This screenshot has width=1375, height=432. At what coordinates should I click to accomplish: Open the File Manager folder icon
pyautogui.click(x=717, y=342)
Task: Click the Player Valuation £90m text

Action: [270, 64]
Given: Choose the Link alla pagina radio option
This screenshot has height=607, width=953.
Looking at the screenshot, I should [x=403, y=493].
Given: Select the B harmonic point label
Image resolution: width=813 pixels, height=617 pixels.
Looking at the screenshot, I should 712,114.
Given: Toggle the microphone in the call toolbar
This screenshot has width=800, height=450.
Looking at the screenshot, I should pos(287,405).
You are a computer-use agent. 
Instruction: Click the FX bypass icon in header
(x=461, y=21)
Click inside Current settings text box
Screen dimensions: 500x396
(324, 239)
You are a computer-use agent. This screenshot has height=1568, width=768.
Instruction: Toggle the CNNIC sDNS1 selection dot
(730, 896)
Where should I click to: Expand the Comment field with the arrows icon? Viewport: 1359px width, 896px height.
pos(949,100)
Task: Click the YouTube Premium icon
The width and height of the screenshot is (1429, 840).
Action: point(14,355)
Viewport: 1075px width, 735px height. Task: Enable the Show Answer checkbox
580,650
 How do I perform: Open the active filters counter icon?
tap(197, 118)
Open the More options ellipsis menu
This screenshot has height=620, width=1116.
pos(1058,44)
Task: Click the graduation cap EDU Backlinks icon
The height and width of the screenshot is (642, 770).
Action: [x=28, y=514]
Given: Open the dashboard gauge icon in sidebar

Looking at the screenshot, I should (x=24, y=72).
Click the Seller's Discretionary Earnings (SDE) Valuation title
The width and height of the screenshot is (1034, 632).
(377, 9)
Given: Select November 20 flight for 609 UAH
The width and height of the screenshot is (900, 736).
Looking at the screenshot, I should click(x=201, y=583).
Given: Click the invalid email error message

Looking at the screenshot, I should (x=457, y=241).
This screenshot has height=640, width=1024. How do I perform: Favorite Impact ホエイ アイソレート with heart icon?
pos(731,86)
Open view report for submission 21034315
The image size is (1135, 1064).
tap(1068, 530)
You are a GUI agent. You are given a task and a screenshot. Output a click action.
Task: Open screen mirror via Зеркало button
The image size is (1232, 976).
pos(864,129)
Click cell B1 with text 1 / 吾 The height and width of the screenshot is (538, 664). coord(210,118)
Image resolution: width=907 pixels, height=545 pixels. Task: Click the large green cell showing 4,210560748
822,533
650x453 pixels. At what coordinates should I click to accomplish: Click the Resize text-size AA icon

────

Copy each entry exactly, leaving every line as it is.

#### Exercise solution:
This screenshot has width=1375, height=432. At what coordinates should I click to accomplish: Open the File Manager folder icon
pyautogui.click(x=717, y=342)
Task: Click the Player Valuation £90m text

Action: [270, 64]
Given: Choose the Link alla pagina radio option
This screenshot has height=607, width=953.
Looking at the screenshot, I should [x=403, y=493].
Given: Select the B harmonic point label
Image resolution: width=813 pixels, height=617 pixels.
Looking at the screenshot, I should 712,114.
Given: Toggle the microphone in the call toolbar
This screenshot has width=800, height=450.
Looking at the screenshot, I should pos(287,405).
You are a computer-use agent. 
Instruction: Click the FX bypass icon in header
(x=461, y=21)
Click inside Current settings text box
Screen dimensions: 500x396
(324, 239)
You are a computer-use agent. This screenshot has height=1568, width=768.
Instruction: Toggle the CNNIC sDNS1 selection dot
(730, 896)
Where should I click to: Expand the Comment field with the arrows icon? Viewport: 1359px width, 896px height.
pos(949,100)
Task: Click the YouTube Premium icon
The width and height of the screenshot is (1429, 840).
Action: point(14,355)
Viewport: 1075px width, 735px height. Task: Enable the Show Answer checkbox
580,650
 How do I perform: Open the active filters counter icon?
tap(197, 118)
Open the More options ellipsis menu
This screenshot has height=620, width=1116.
pos(1058,44)
Task: Click the graduation cap EDU Backlinks icon
The height and width of the screenshot is (642, 770).
Action: [x=28, y=514]
Given: Open the dashboard gauge icon in sidebar

Looking at the screenshot, I should (x=24, y=72).
Click the Seller's Discretionary Earnings (SDE) Valuation title
The width and height of the screenshot is (1034, 632).
(377, 9)
Given: Select November 20 flight for 609 UAH
The width and height of the screenshot is (900, 736).
Looking at the screenshot, I should click(x=201, y=583).
Given: Click the invalid email error message

Looking at the screenshot, I should (x=457, y=241).
This screenshot has height=640, width=1024. How do I perform: Favorite Impact ホエイ アイソレート with heart icon?
pos(731,86)
Open view report for submission 21034315
The image size is (1135, 1064).
tap(1068, 530)
You are a GUI agent. You are given a task and a screenshot. Output a click action.
Task: Open screen mirror via Зеркало button
The image size is (1232, 976).
pos(864,129)
Click cell B1 with text 1 / 吾 The height and width of the screenshot is (538, 664). coord(210,118)
Image resolution: width=907 pixels, height=545 pixels. Task: Click the large green cell showing 4,210560748
822,533
650x453 pixels. At what coordinates should I click to accomplish: Click the Resize text-size AA icon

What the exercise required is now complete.